Thursday, 05 March 2009

  • Arguing for The Sake of Arguing

    Miss Reindeer

    I've never been able to seriously date someone with vastly different political views from my own. I had a hard time talking to my Republican friends during this past election, so I can't imagine what it must be like to have heated debates on a daily basis with the person you love. I did, however, have a disagreement with my boyfriend on who was the best Democratic candidate.

    I became furious with the accusation that I was supporting my candidate simply because she was female and every time the election came up (which was often) I felt like I had to defend my choice constantly with points he considered valid.  The thing about my SO is he's a pretty argumentative person by nature.  He's currently in law school and a big part of his personality is playing "devil's advocate."  He doesn't begin these debates with the intention of riling me up; rather, he genuinely enjoys the back-and-forth, while I tend to loathe it beyond belief. 
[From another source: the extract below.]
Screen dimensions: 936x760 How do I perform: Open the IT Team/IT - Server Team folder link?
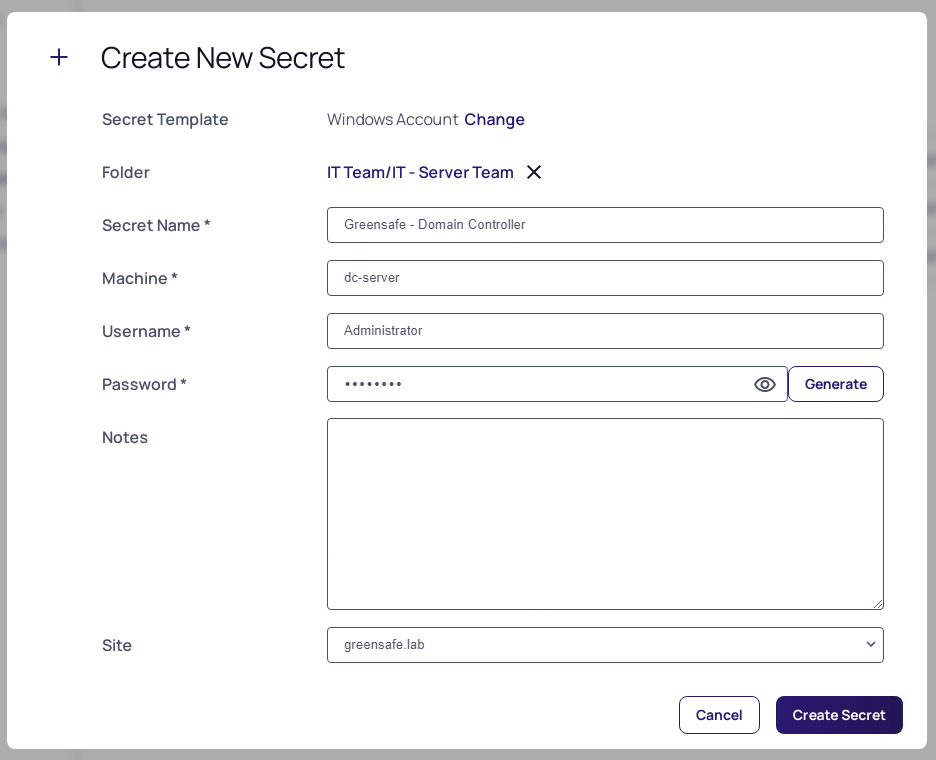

    When I'm angry, I'm not the most verbally articulate person and I get frustrated when I let my emotions get the best of me. I know what I'm trying to say, but I can't seem to get my point across because his points are upsetting to me. You follow? Just to clarify, this doesn't happen over stupid arguments but things or issues that mean a lot to me. I don't expect us to agree on everything - I'm realistic -  but he will rarely go with old adage "agree to disagree."  He wants to win.

    I shared my feelings with him and we talked about how we can communicate more effectively with one another on issues that are important to us. My SO has been doing much better in saving his debating inclination for the classroom, but obviously it slips in every now and then.  I do my best to hold my own, but I still find it irritating. 

    Does your SO ever argue with you simply for the sake of it?  How do you handle this kind of conflict?